◆ EXCERPT TO READ ◆
What age should I start my son with private baseball lessons?
This is a great question and one that I get all the time from loving and caring dads that want to help their sons have the best possible opportunity to succeed in the game of baseball. A game that they have probably experienced together now for the past year or two and dad is starting to see his boy light up when he catches the ball or has the feeling of roping a hit over his dad’s head. Now that little champion Johnny is five years old and going into tee-ball, is it time for him to start getting private baseball lessons? Dad doesn’t want to be the guy who pushes his kid too hard, but he sees that his son is loving the game so dad naturally wants to do what he can to help little champion Johnny excel in the game we all know and love.
So, is five year old Johnny too young to start getting pitching lessons in Santa Monica? Well, that completely depends on many factors. In having the opportunity to work with so many different players, 132 individual different players over the past two years to be exact, I have experienced many different personalities, wills to improve, desires to be coachable, and physical statures to make a good assessment of this questions. I have taken on clients as young as five years old and had better experiences with them relative to being coachable than I have with some of my 10 year old players. Some of my five year olds can’t wait til their hitting lessons in Santa Monica, while some of my 10 year olds have shown me that they more or less don’t want to be there. The player’s age definitely does has something to do with when they “should” start with a pitching coach in Santa Monica or a hitting coach in Santa Monica, but it has much more to do with how much they love the game.
Now, I don’t advocate trying to have your five year old son start throwing bullets everyday and get on a three lesson a week throwing program with a crossfit training session mixed in, but I do believe that if your five year old champion Johnny won’t stop bugging you about going outside and practicing throwing that you can ask him how he would feel if you got him a coach. If he says, “No daddy, I just want to throw with you!” Then you know what?! Go throw with him and don’t get him a coach because he just wants YOU. On the other hand, if he is five years old and already thinks he knows how to throw a curveball because he has ice in his veins and loves watching Clayton Kershaw’s deuce piece make hitters look silly, and he wants to learn how to throw it even better but knows that you don’t know anything because you are just his dad…then maybe its time to see if he wants to get a private pitching coach. And that’s pretty awesome because you know he has already began to take ownership of his game and his love for the game. You are not doing it for him.

◆ RECORD EXTRACTS ◆
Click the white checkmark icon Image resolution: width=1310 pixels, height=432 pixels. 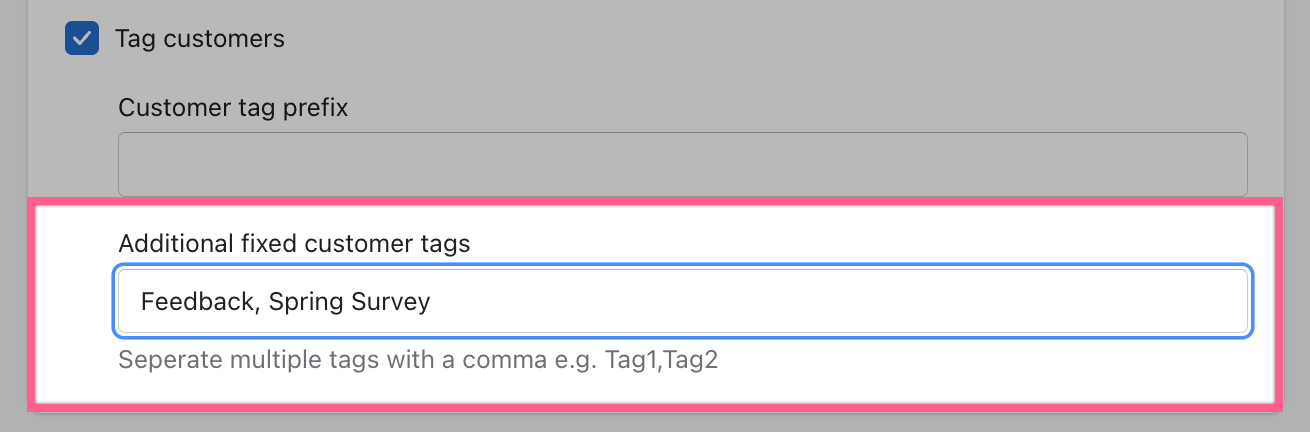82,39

--

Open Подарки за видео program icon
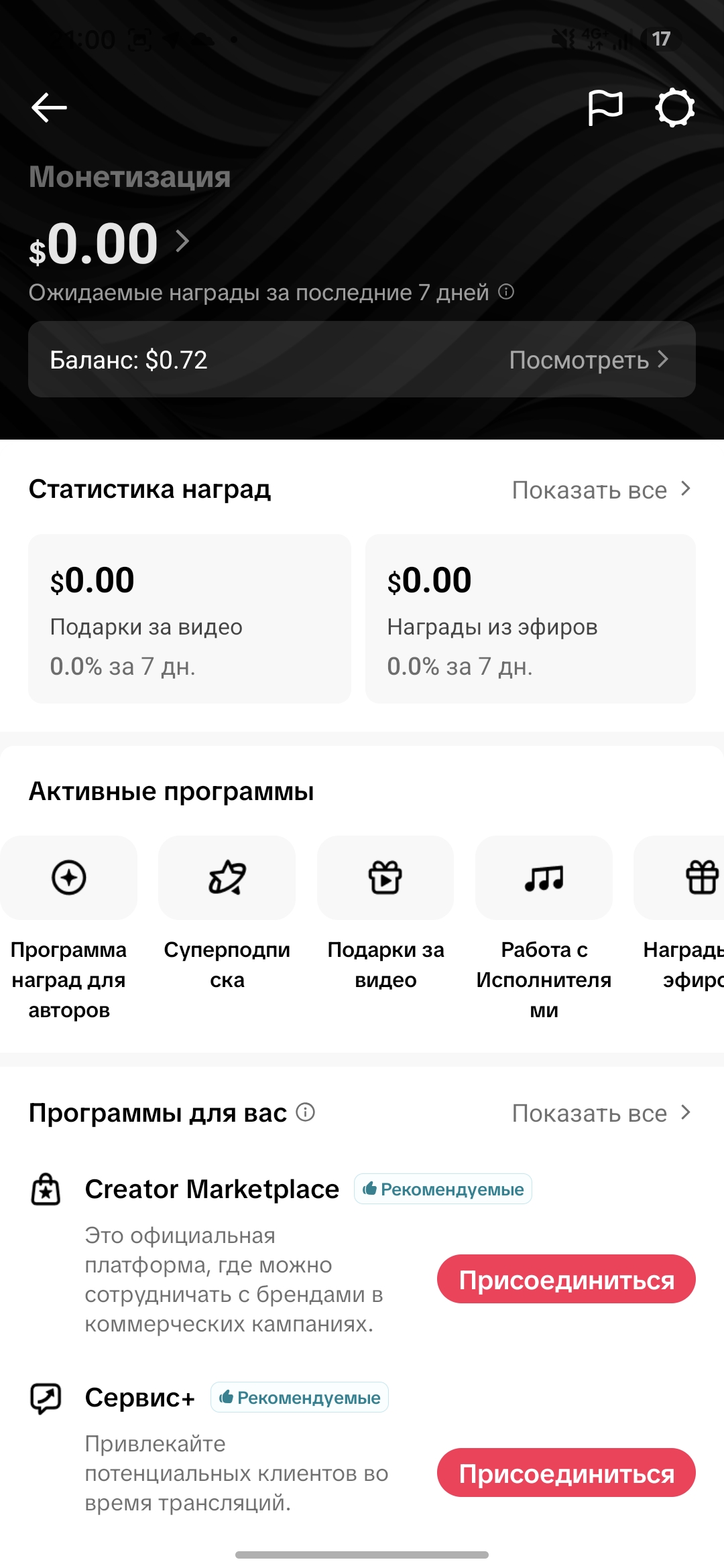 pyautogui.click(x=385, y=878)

* * *

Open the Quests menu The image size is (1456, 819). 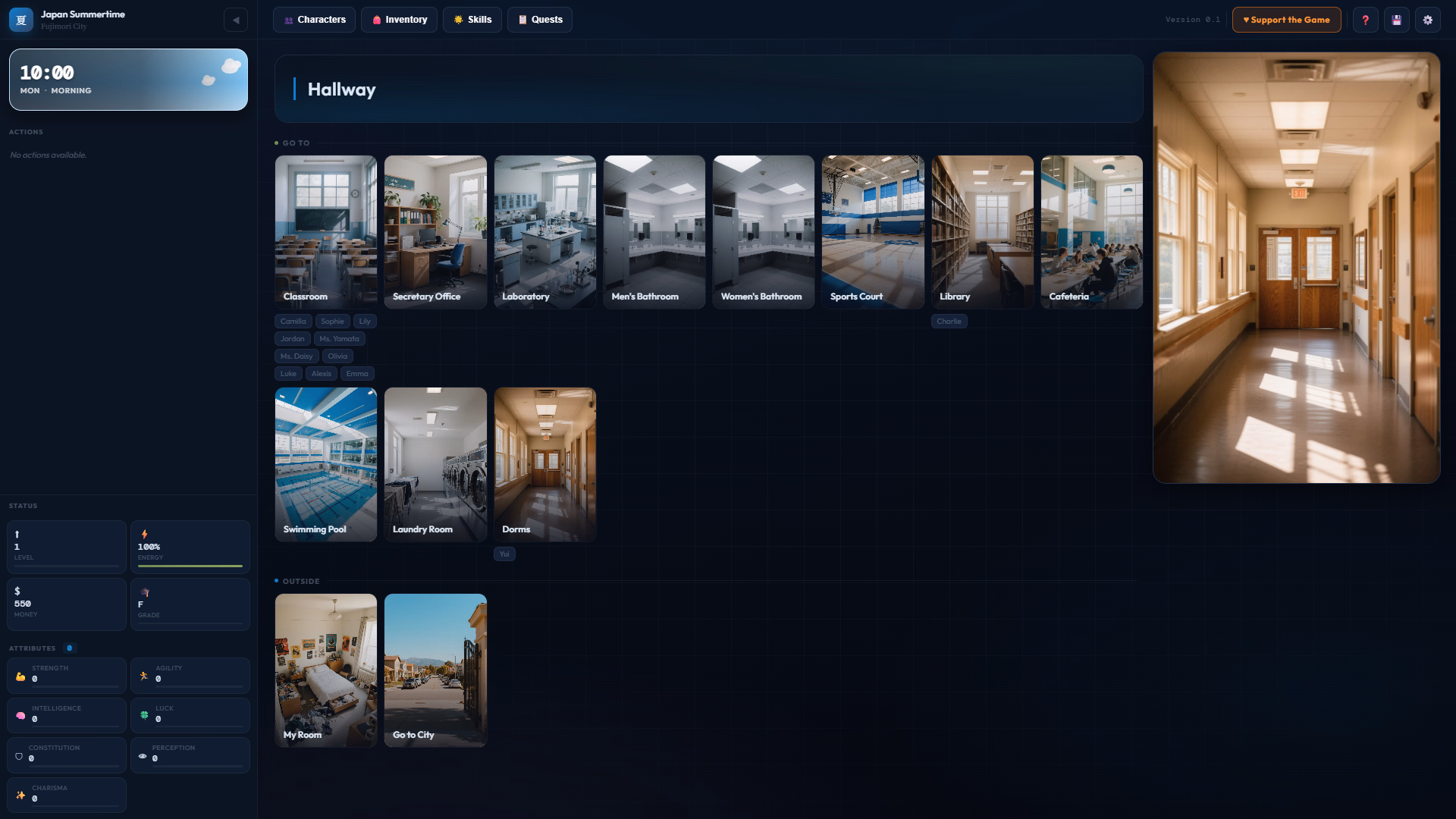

◆ PROMPT ◆
In the piece on private baseball lessons, how many different players has the writer worked with over the past two years?

◆ OUTPUT ◆
132 players.